**What you have to do**
In the data below, find the line containing "You are a computer-use agent. The height", then set down that line and every later line up to and including the line containing "You are a computer-use agent. The image", exactly.

(Saved entries)
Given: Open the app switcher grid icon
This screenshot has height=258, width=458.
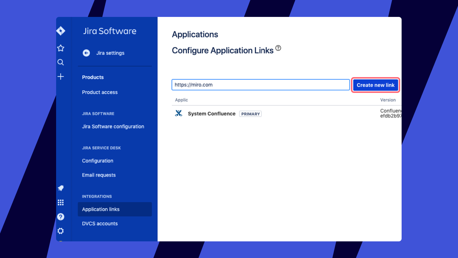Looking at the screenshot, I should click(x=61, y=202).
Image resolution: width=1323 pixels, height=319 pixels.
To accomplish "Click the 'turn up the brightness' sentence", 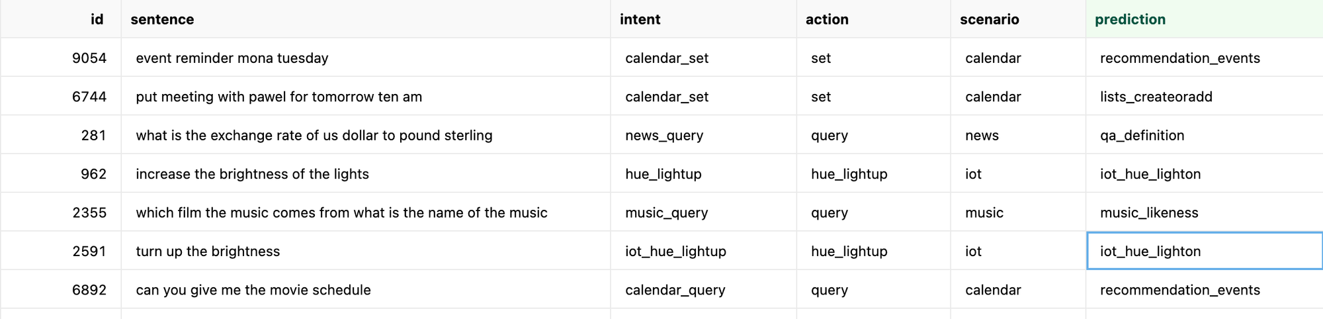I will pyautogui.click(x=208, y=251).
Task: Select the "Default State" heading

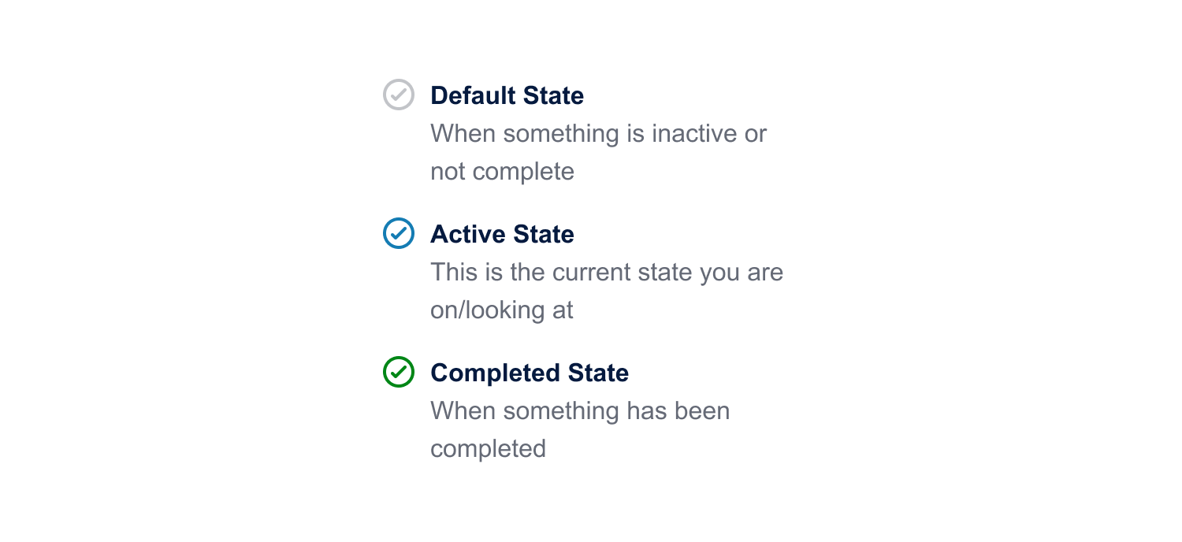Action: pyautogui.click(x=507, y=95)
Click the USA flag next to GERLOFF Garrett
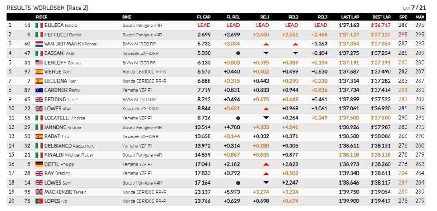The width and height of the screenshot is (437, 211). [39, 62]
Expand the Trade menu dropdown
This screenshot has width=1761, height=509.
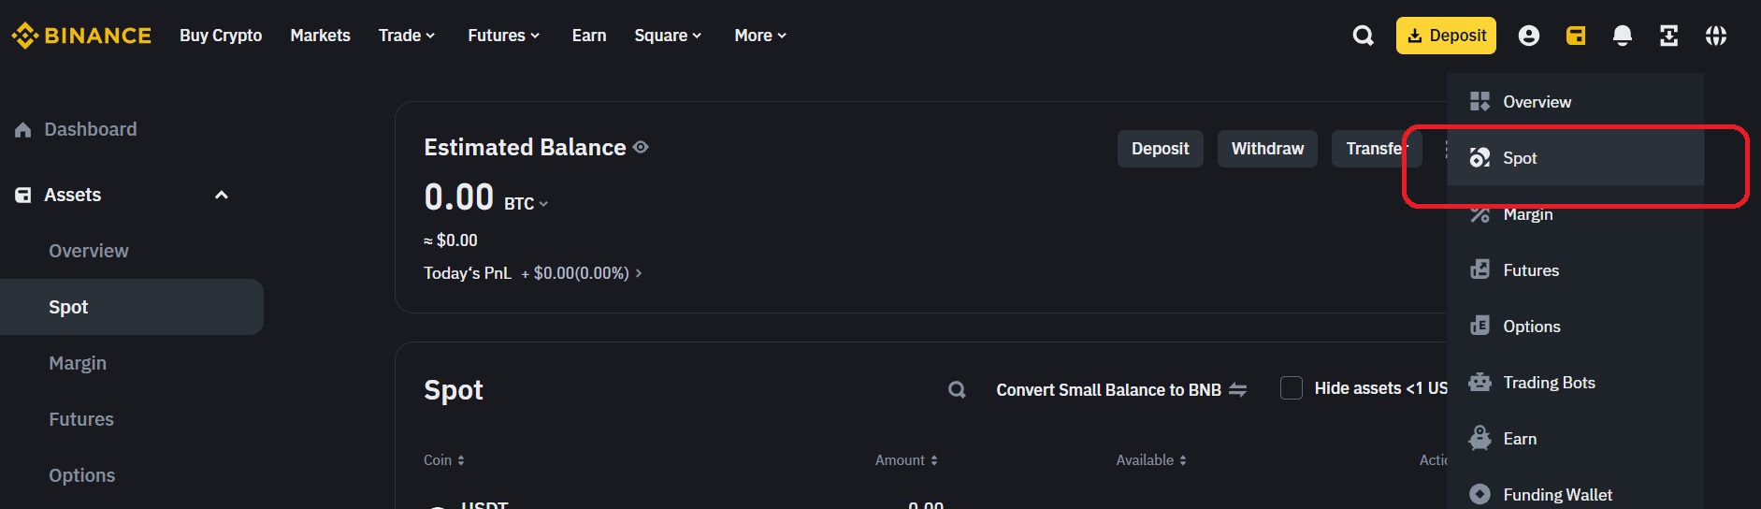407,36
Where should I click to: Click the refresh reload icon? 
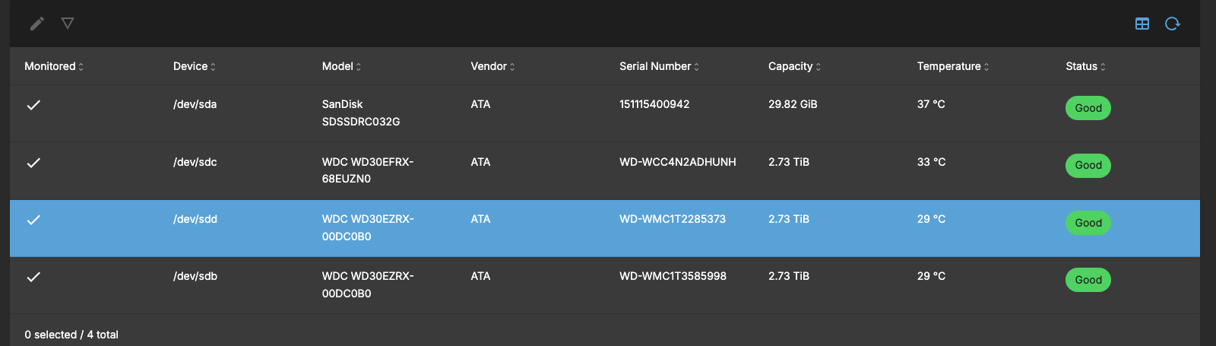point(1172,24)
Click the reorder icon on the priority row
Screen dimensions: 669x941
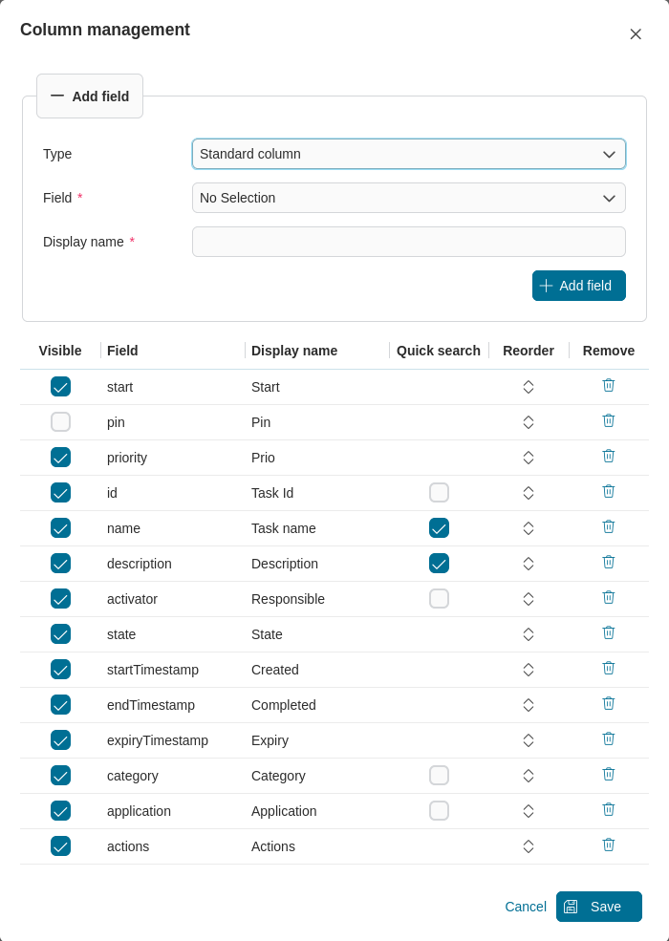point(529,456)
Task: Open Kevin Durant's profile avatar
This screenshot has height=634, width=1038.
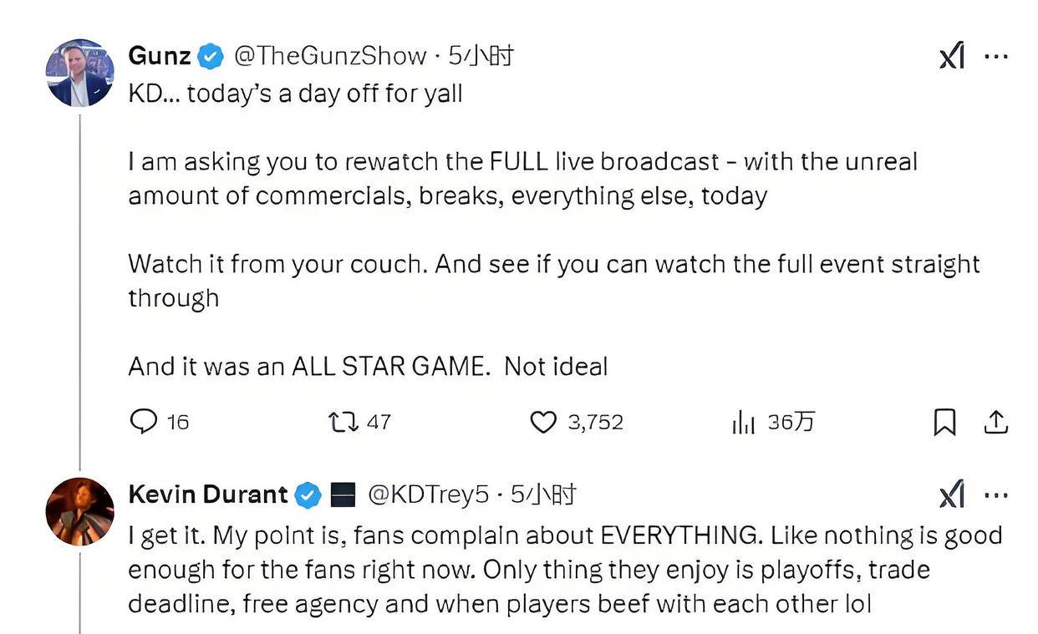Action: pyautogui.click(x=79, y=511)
--
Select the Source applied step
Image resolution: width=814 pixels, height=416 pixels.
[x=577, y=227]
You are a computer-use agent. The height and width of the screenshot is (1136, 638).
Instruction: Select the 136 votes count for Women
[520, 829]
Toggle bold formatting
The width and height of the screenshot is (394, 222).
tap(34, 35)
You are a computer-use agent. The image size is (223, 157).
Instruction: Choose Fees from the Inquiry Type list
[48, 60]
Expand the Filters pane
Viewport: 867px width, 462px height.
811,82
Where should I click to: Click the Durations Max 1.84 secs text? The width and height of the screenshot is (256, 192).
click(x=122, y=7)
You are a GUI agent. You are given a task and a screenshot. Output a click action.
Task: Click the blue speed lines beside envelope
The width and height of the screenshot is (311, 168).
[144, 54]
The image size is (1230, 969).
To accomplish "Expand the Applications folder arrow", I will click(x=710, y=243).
...
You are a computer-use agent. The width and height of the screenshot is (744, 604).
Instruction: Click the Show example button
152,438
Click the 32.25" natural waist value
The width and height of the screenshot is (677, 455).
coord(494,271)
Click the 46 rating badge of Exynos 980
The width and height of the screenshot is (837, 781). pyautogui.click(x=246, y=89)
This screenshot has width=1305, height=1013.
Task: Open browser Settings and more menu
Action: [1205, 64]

**Response below**
You are a computer-use agent. The height and width of the screenshot is (1136, 638).
Instruction: Select the 136 votes count for Women
[520, 829]
Toggle bold formatting
The width and height of the screenshot is (394, 222).
tap(34, 35)
You are a computer-use agent. The image size is (223, 157).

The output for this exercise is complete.